What you have to do -> Translate this sentence from the passage below on HDAC inhibitors and neural progenitors into Spanish: "Lineage-specific differentiation was monitored with markers of neurons (Tuj1 or MAP2ab), oligodendrocytes (Rip), and astrocytes (GFAP)."

To evaluate the functional significance of histone acetylation and deacetylation during multipotent neural progenitor proliferation and differentiation, cell behavior was monitored in the presence of the HDAC inhibitor VPA. Neural progenitors were plated in N2 media with 20 ng/ml FGF-2 for 24 h before switching to fresh N2 medium with or without 1 mM VPA for 4 days (Fig. 1). Lineage-specific differentiation was monitored with markers of neurons (Tuj1 or MAP2ab), oligodendrocytes (Rip), and astrocytes (GFAP). Surprisingly, instead of seeing nonspecific effects on gene expression leading to mixed differentiation of all lineages by VPA treatment, we saw a large increase in Tuj1- and MAP2ab-positive neurons in VPA-treated cultures (Fig. 1 A and D). The percentage of Tuj1- and MAP2ab-positive neurons was low (<1%) in control cultures (Fig. 1 A and D). The presence of oligodendrocytes and astrocytes was not detectable in control or VPA-treated cultures (data not shown). Neuronal differentiation by VPA appeared to be dose-dependent (Fig. 1D); however, because higher VPA concentrations (>3 mM) resulted in increased cell death, we performed our remaining studies by using concentrations that favored maximal differentiation and minimal toxicity (1 mM VPA; see Fig. 1D). Neural progenitors were also treated with 100 nM TSA and 1 μM NaB, two different HDAC inhibitors that also promoted neuronal differentiation (Fig. 1 A and D). Because of the higher toxicity of TSA and NaB in neural progenitor cultures, these experiments were carried out for only 2 days.
To verify that VPA, TSA, and NaB were acting as HDAC inhibitors in neural progenitors, we stained control and treated cultures with an antibody specific for acetylated histone H3. Neural progenitors treated with HDAC inhibitors showed increased levels of acetylated histone H3 in the nucleus, compared with untreated neural progenitors (control), suggesting that the increase in neuronal differentiation by VPA, TSA, and NaB was associated with a decrease in HDAC activity (Fig. 1B).
To evaluate the effect of HDAC inhibitors on neural progenitor proliferation, neural progenitors in the presence of N2 plus FGF-2 (20 ng/ml) were treated with either VPA, TSA, or NaB or left untreated for 24 h and labeled with 10 μM BrdUrd for 1 h (Fig. 1 C and E). We observed a dramatic decrease in the percentage of BrdUrd-positive cells in each HDAC inhibitor-treated condition. Approximately 50% of the cells in control cultures were BrdUrd-positive, compared to ≈20% of the cells being BrdUrd-positive in VPA-treated cultures (Fig. 1E). TSA and NaB also dramatically reduced neural progenitor proliferation (from 50% in control cultures to 8% in treated cultures).

Supplied entries ->
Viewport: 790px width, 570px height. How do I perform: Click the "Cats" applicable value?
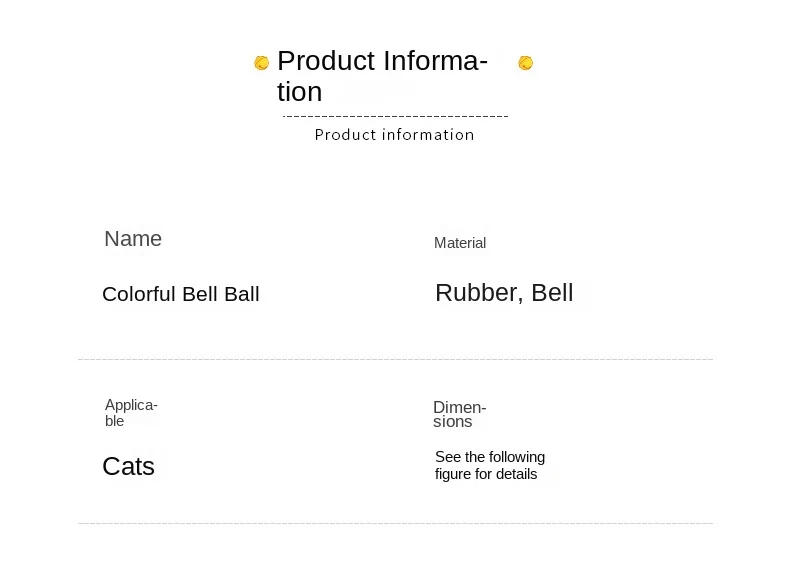[129, 466]
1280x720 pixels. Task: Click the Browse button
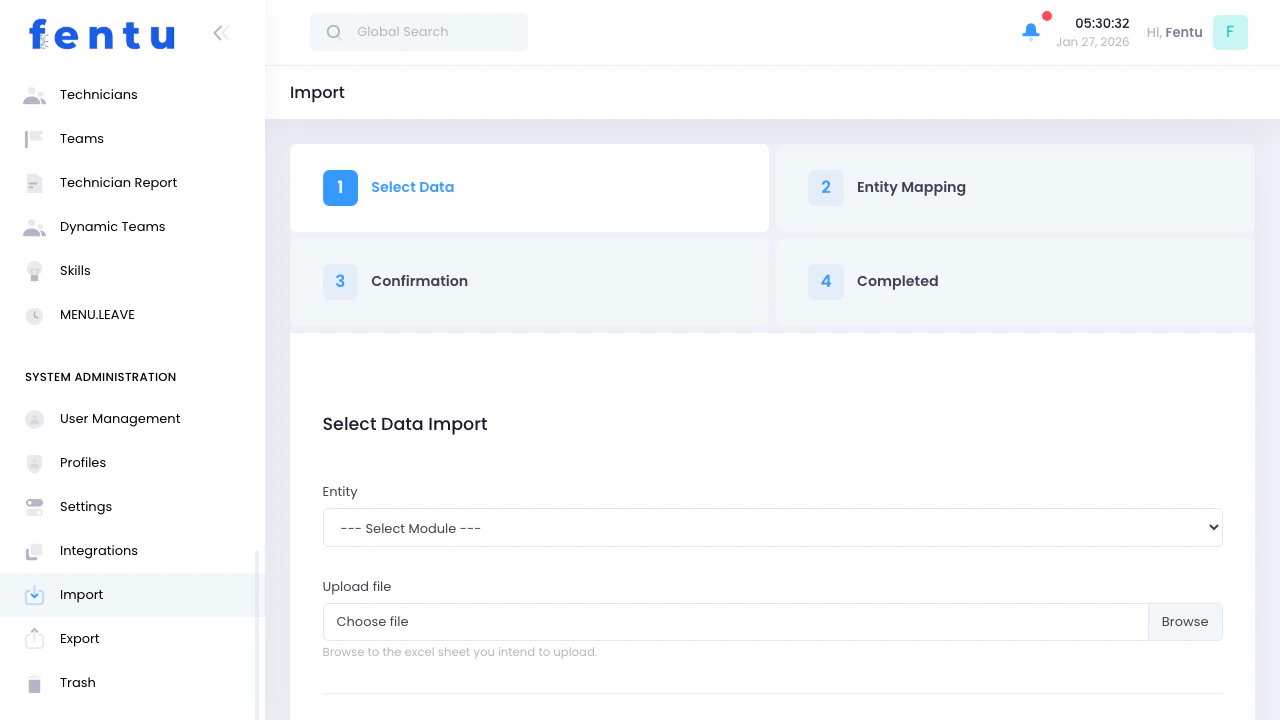(1185, 621)
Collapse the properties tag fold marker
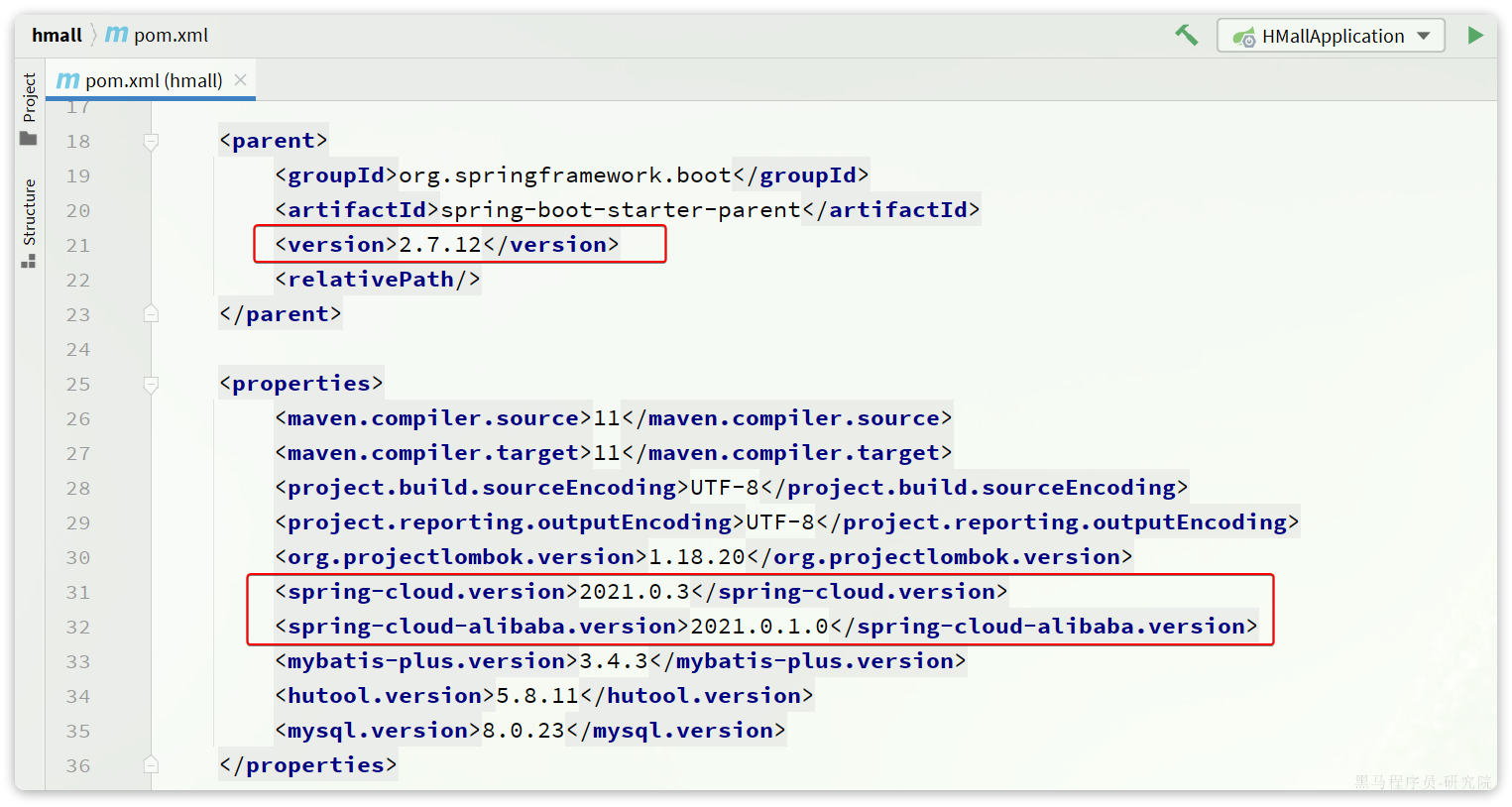Image resolution: width=1512 pixels, height=807 pixels. (x=151, y=385)
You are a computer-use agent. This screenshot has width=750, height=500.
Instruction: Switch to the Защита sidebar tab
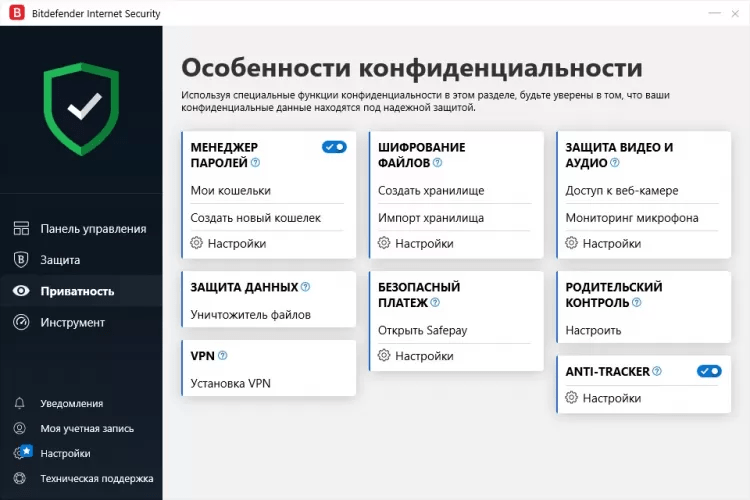click(x=60, y=260)
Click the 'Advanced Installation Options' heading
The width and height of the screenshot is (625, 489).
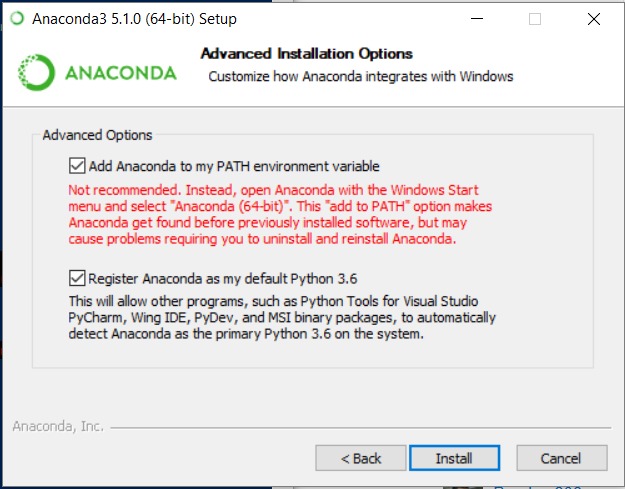[x=307, y=54]
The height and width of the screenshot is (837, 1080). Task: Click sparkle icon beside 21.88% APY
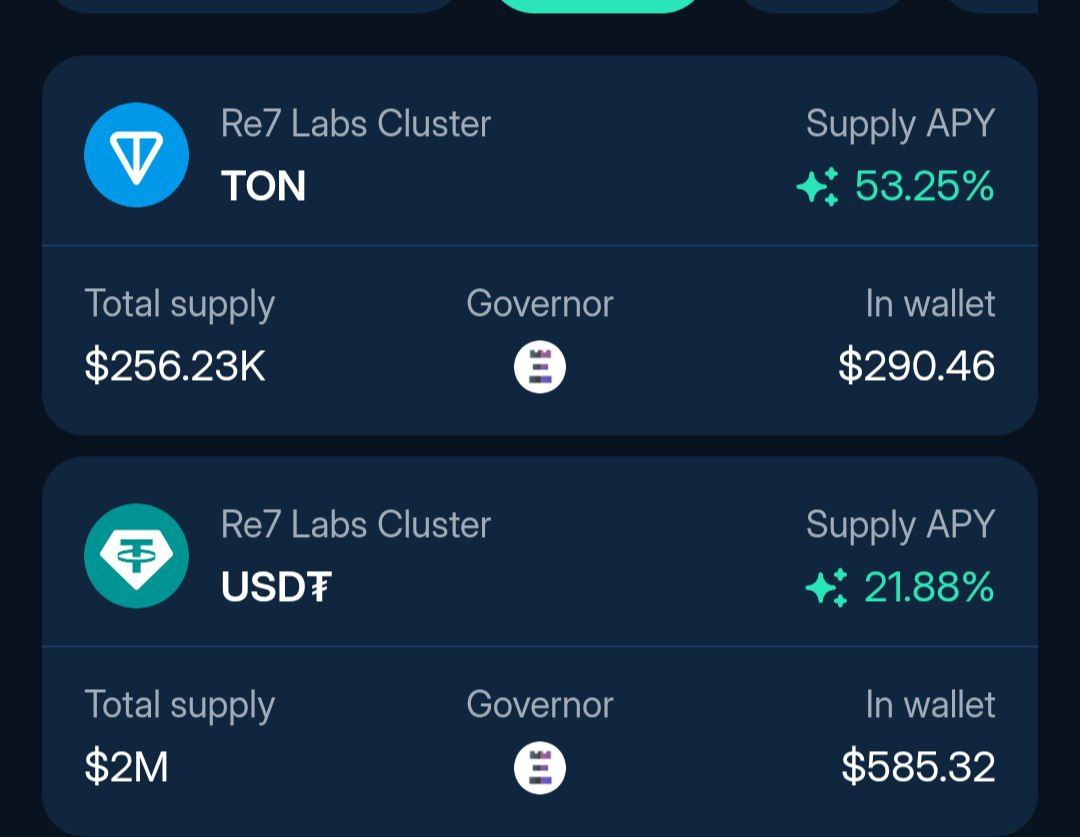coord(827,587)
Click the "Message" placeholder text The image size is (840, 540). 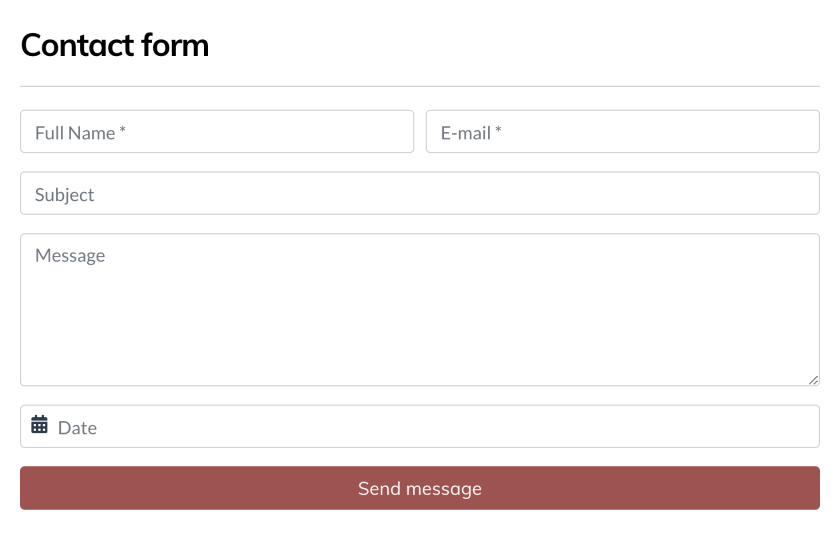click(70, 256)
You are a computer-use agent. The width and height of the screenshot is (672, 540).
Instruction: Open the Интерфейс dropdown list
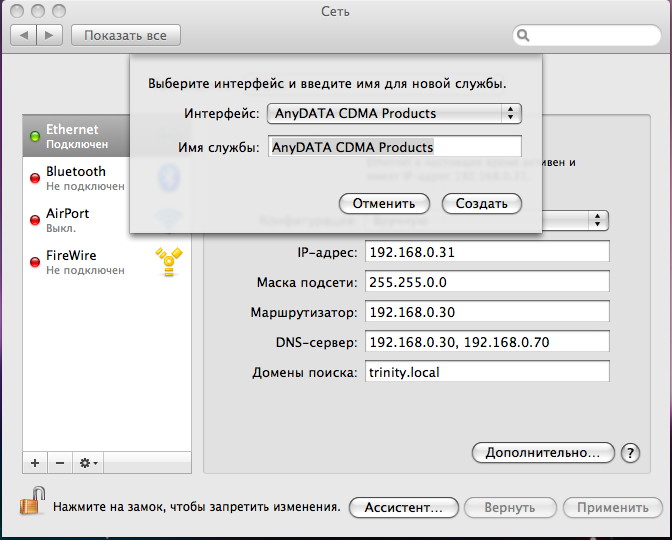click(395, 113)
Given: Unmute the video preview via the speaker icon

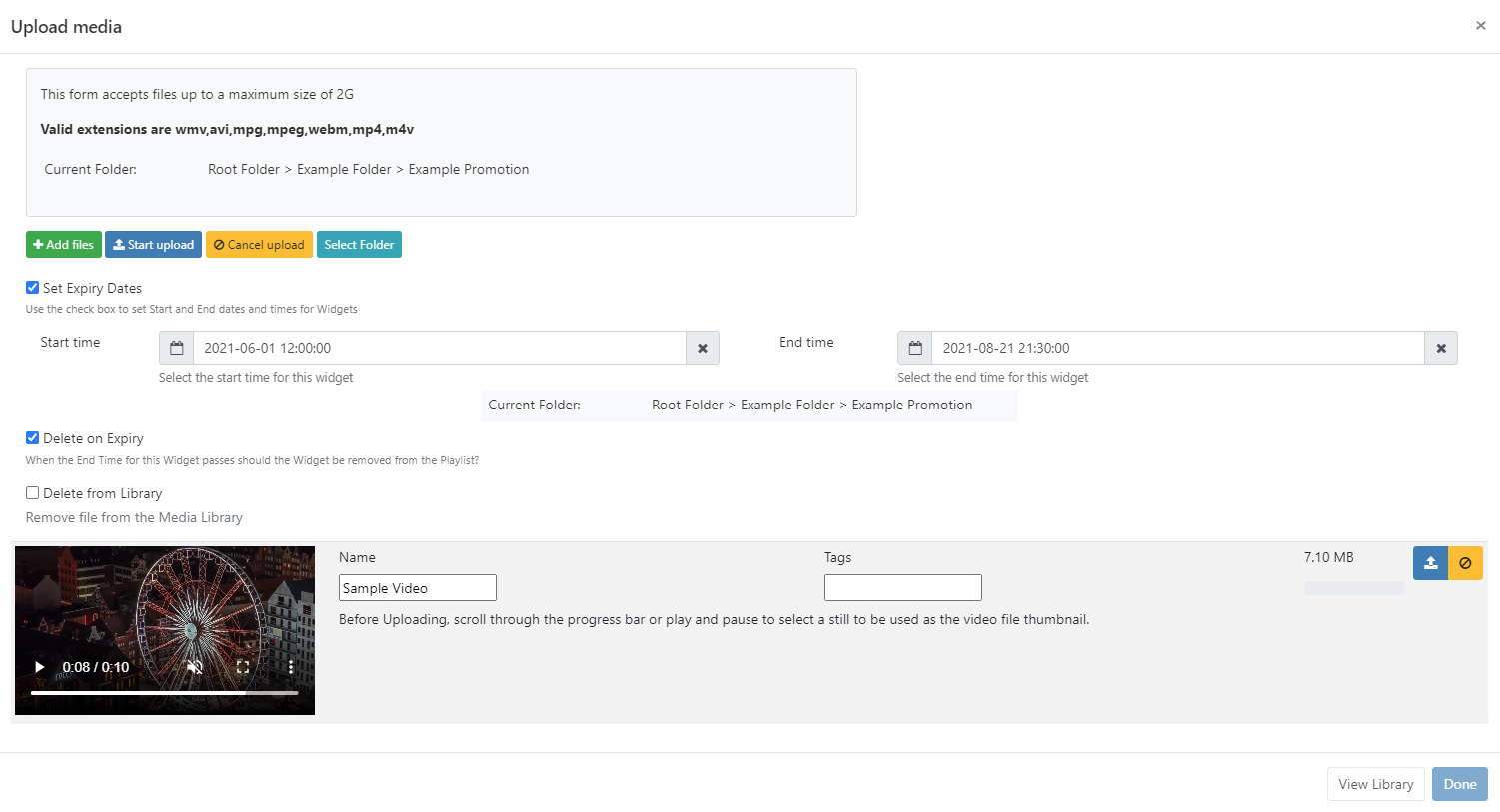Looking at the screenshot, I should (195, 667).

Result of this exercise -> La diferenciación específica de linaje se monitoreó con marcadores de neuronas (Tuj1 o MAP2ab), oligodendrocitos (Rip) y astrocitos (GFAP).